[Stored data entries]

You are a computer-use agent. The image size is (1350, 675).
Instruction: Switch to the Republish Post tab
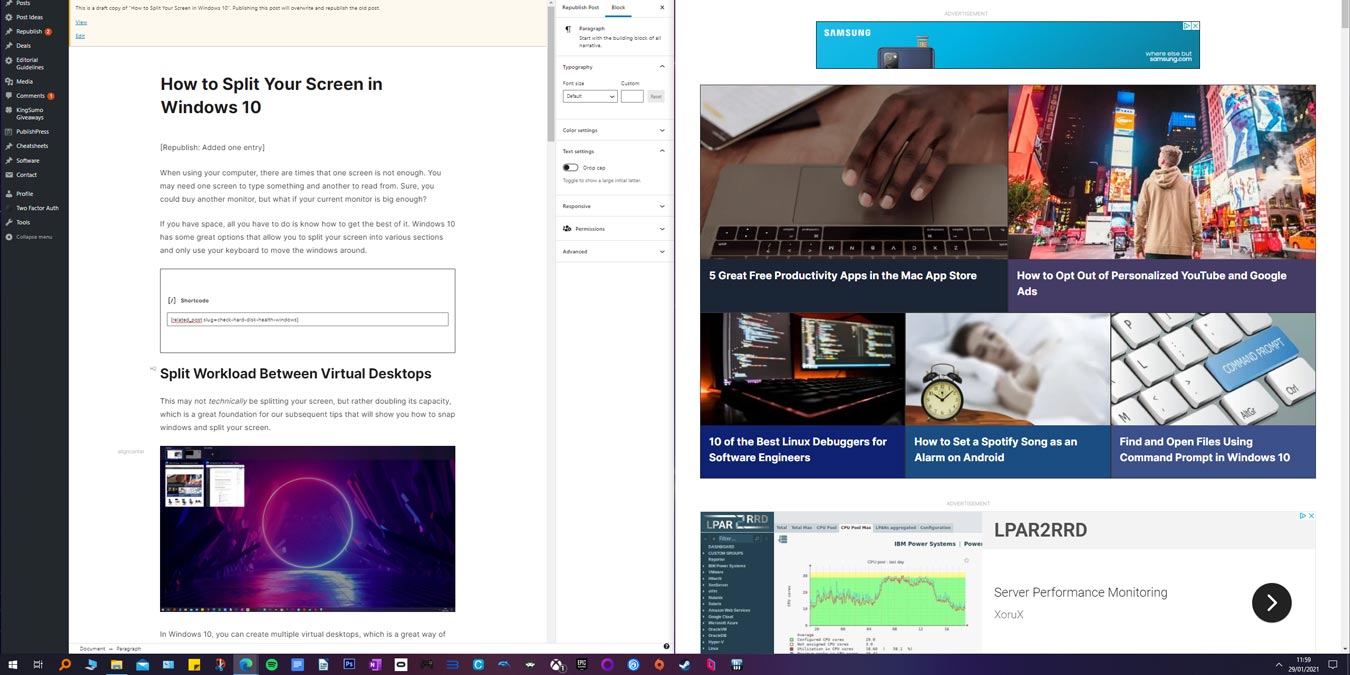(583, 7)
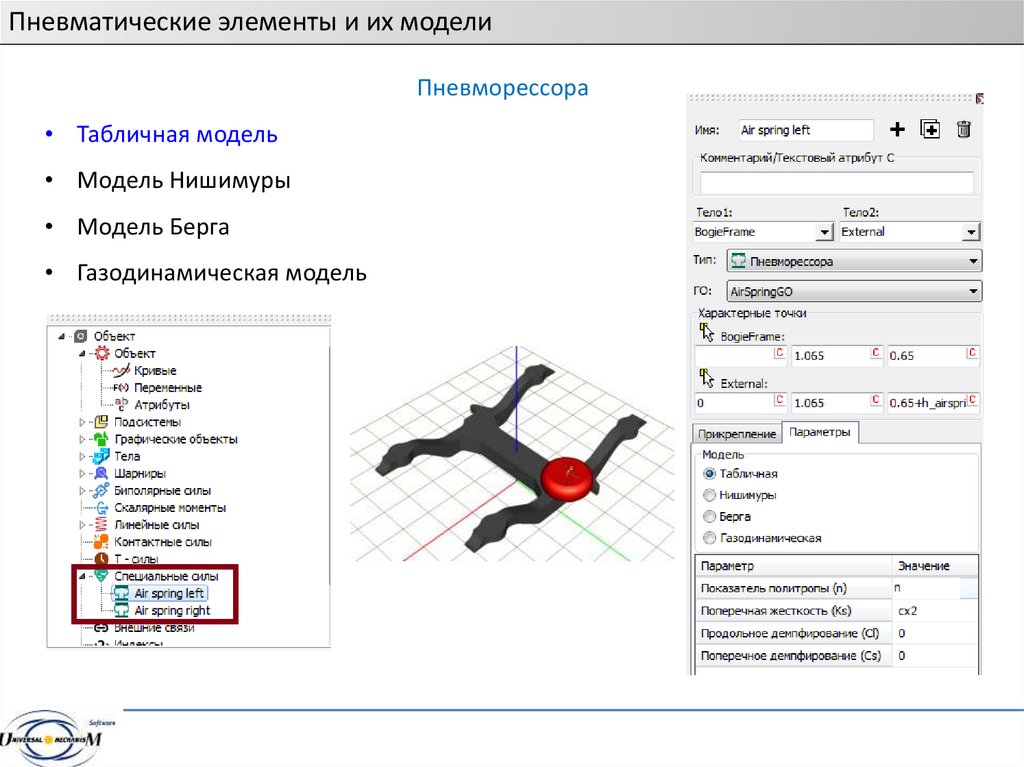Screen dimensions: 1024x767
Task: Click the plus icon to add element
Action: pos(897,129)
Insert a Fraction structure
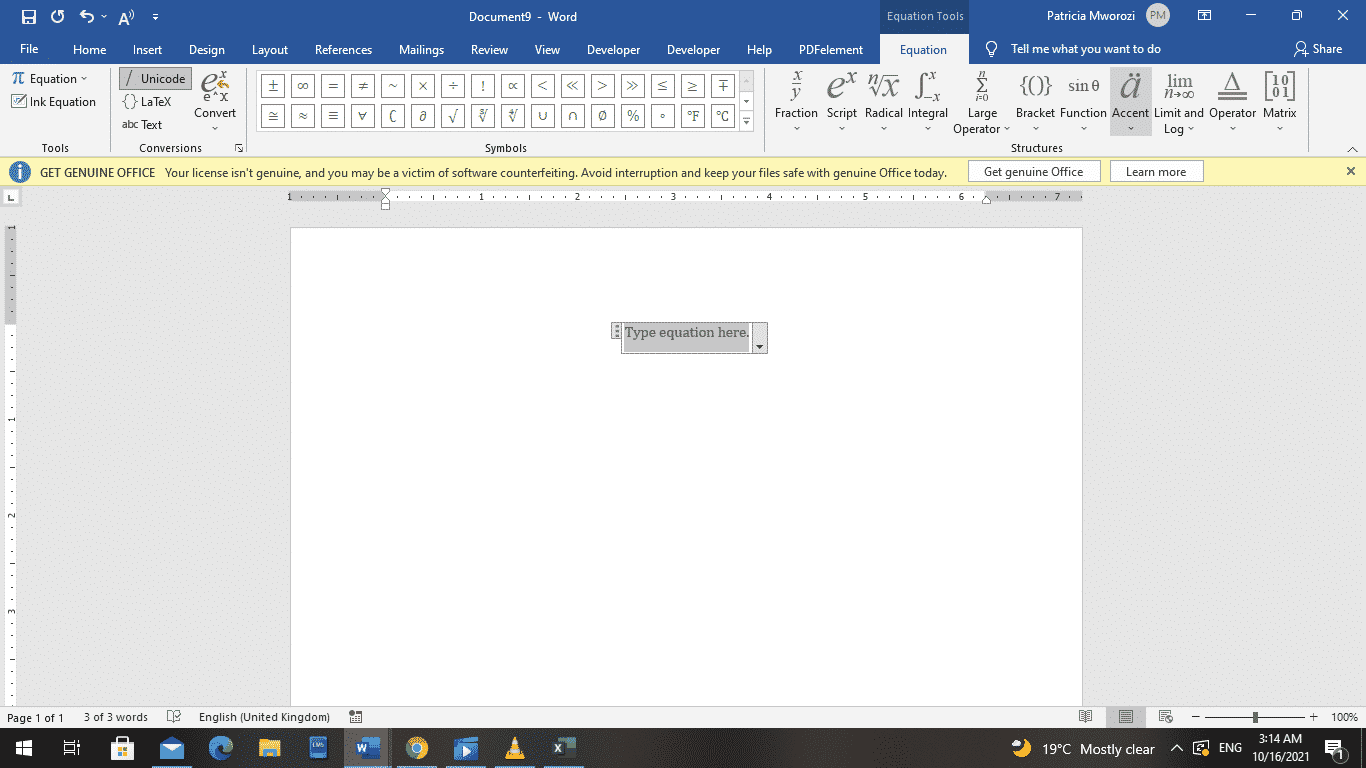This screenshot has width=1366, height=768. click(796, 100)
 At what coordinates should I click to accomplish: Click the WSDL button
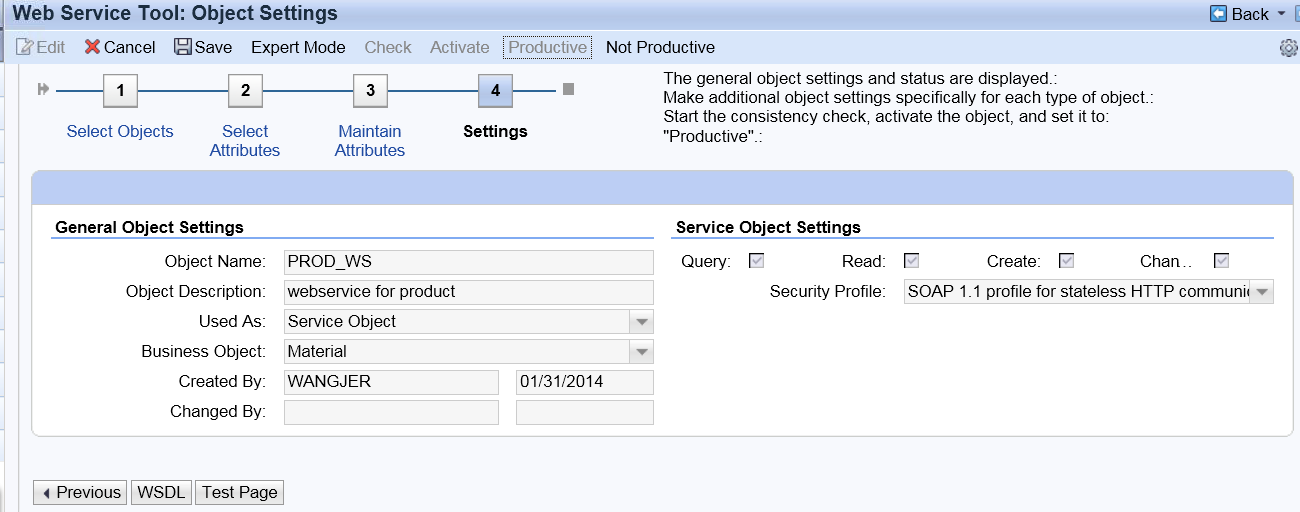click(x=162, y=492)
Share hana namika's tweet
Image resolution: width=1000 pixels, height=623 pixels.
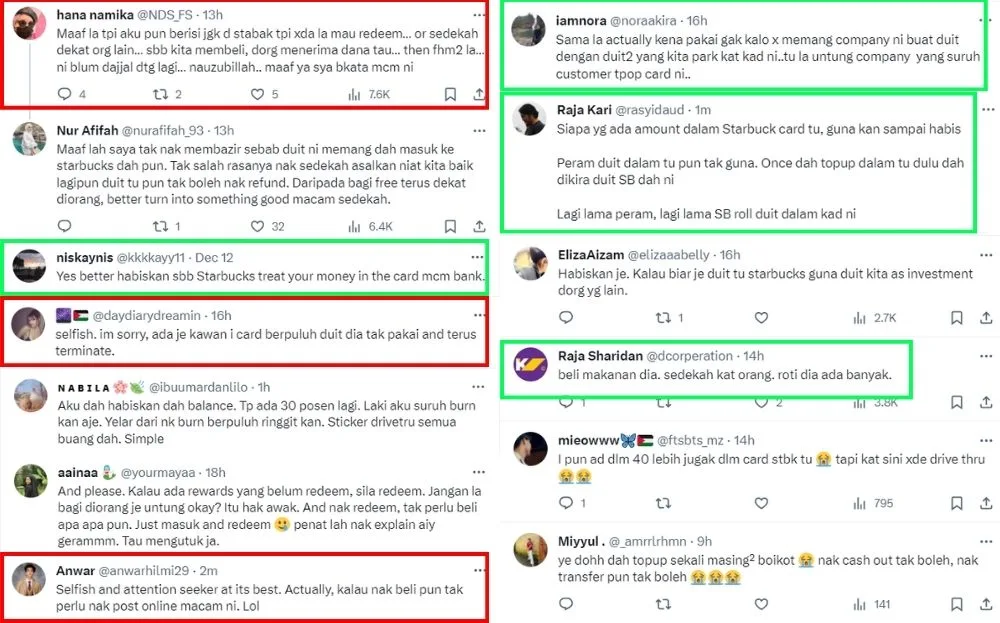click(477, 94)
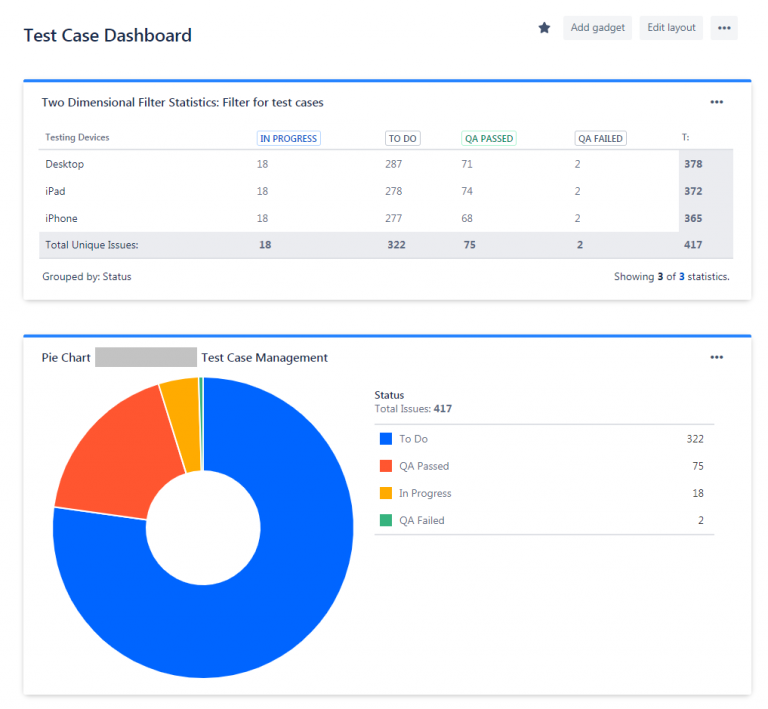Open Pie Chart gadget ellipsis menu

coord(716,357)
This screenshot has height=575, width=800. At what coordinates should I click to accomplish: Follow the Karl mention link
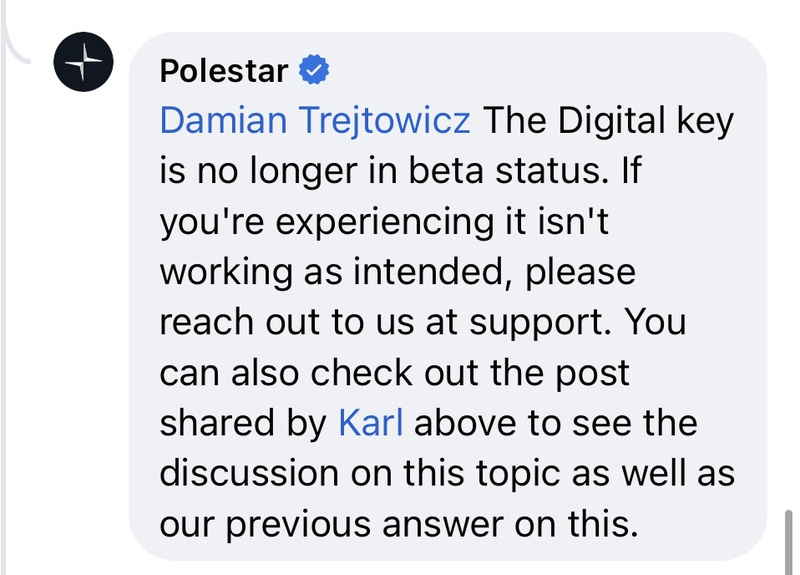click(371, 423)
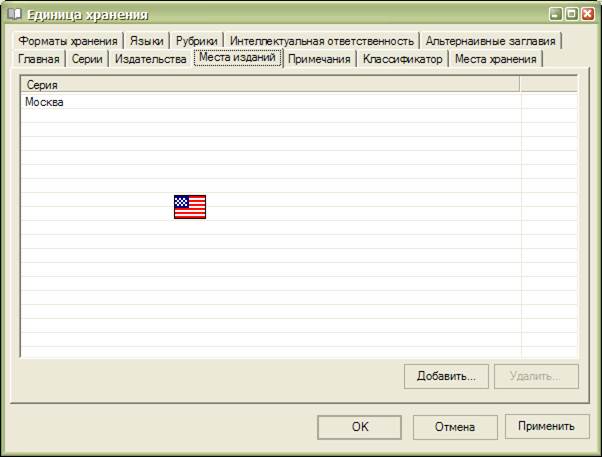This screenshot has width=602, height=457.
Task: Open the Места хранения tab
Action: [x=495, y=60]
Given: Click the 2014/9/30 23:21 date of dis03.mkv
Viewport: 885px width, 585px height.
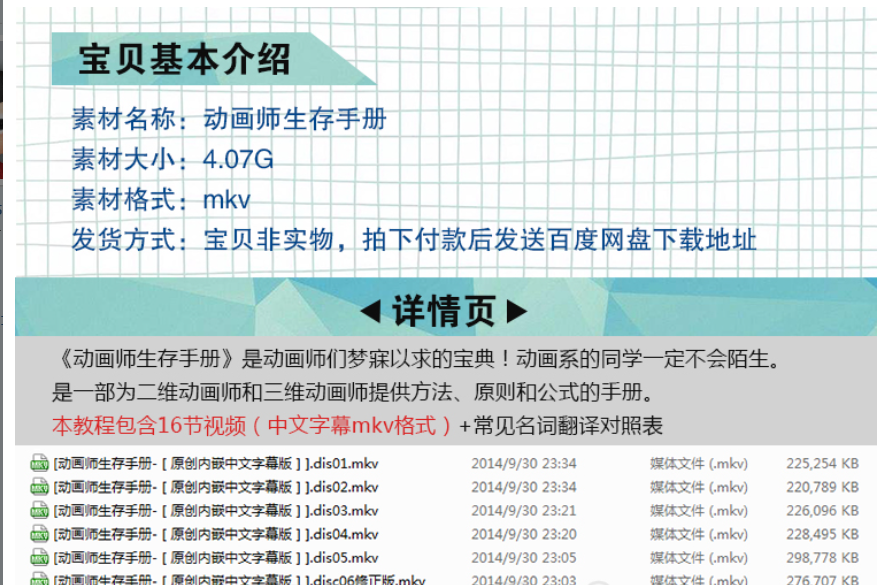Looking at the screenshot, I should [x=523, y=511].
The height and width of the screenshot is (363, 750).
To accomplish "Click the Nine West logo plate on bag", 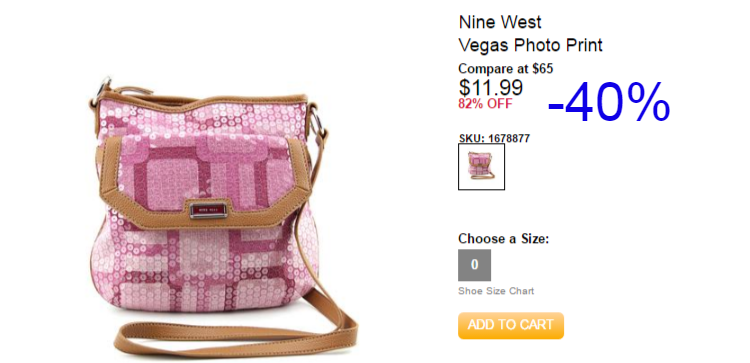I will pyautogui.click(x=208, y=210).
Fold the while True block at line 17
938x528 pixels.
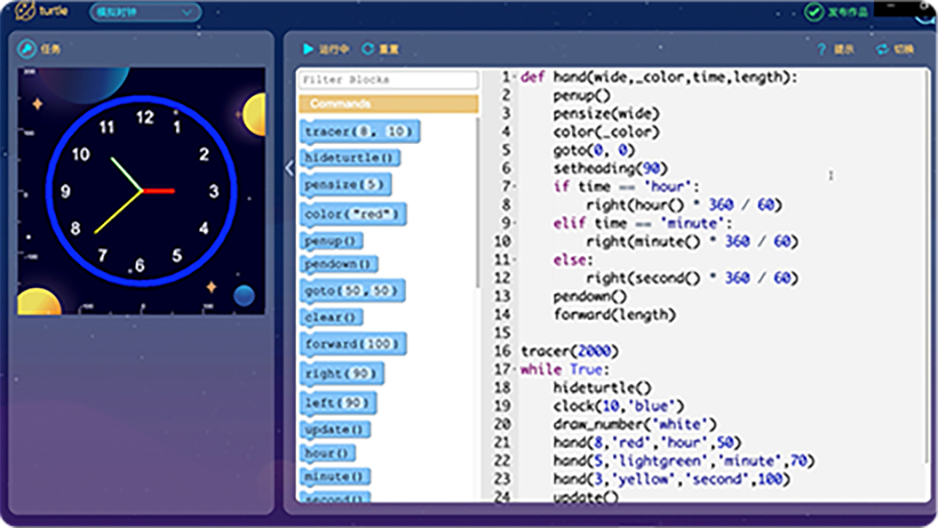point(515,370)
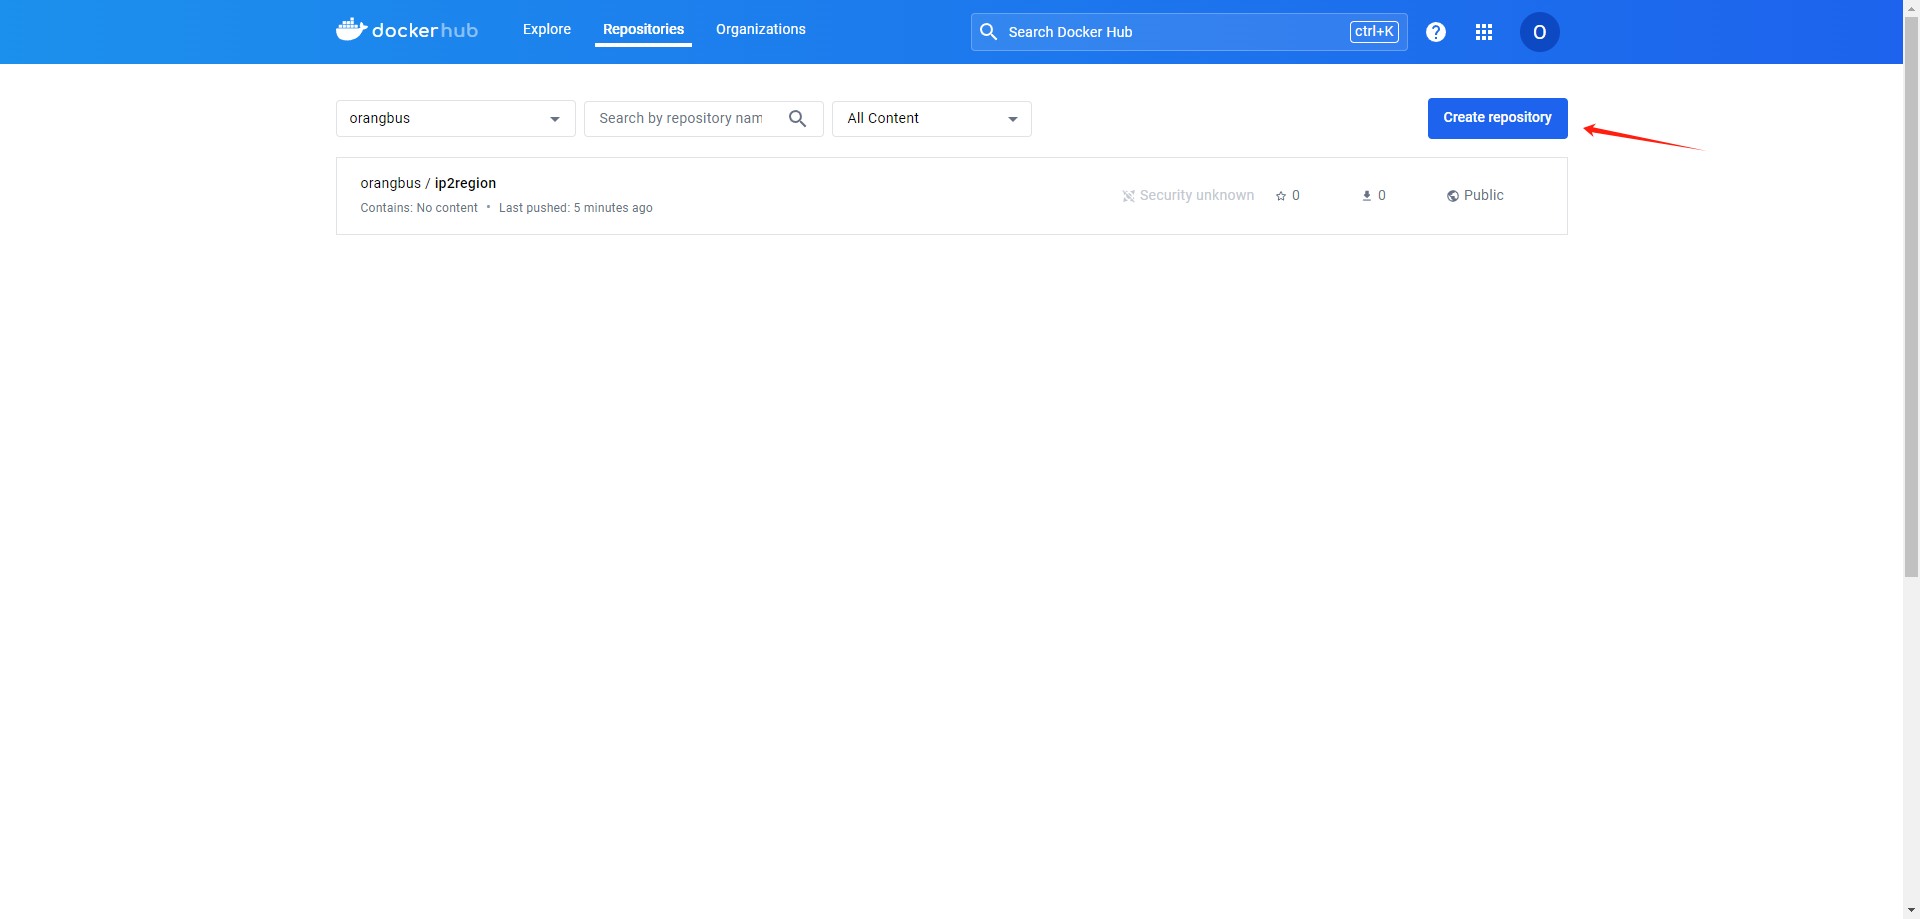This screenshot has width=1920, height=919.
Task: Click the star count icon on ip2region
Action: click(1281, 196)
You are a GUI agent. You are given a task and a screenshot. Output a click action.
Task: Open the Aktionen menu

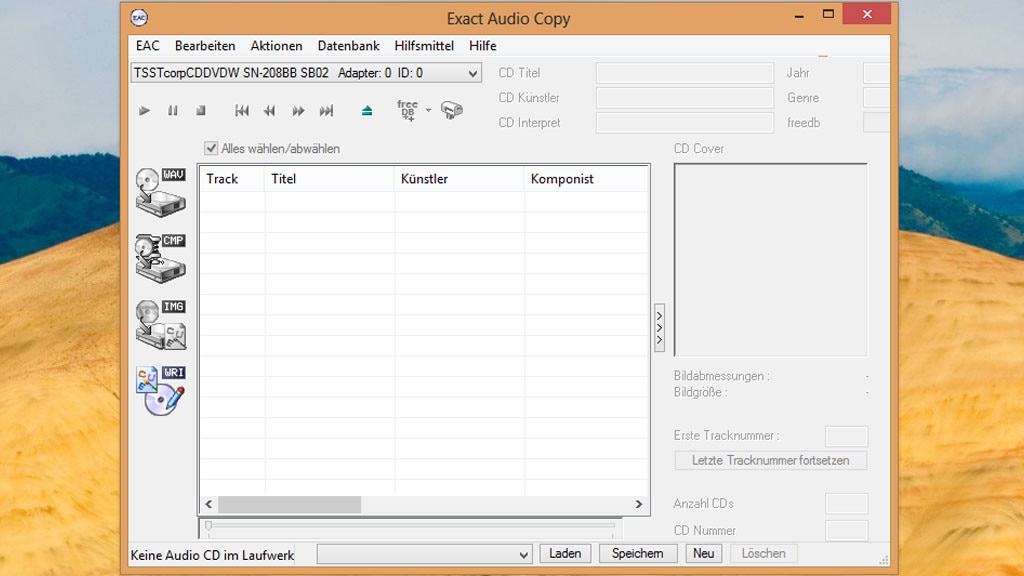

Task directions — Extract each line holding the word "agent" from the records.

Exercise output —
You are a computer-use agent. The image size is (1350, 675).
You are a GUI agent. You are given a task and a screenshot. Output a click action.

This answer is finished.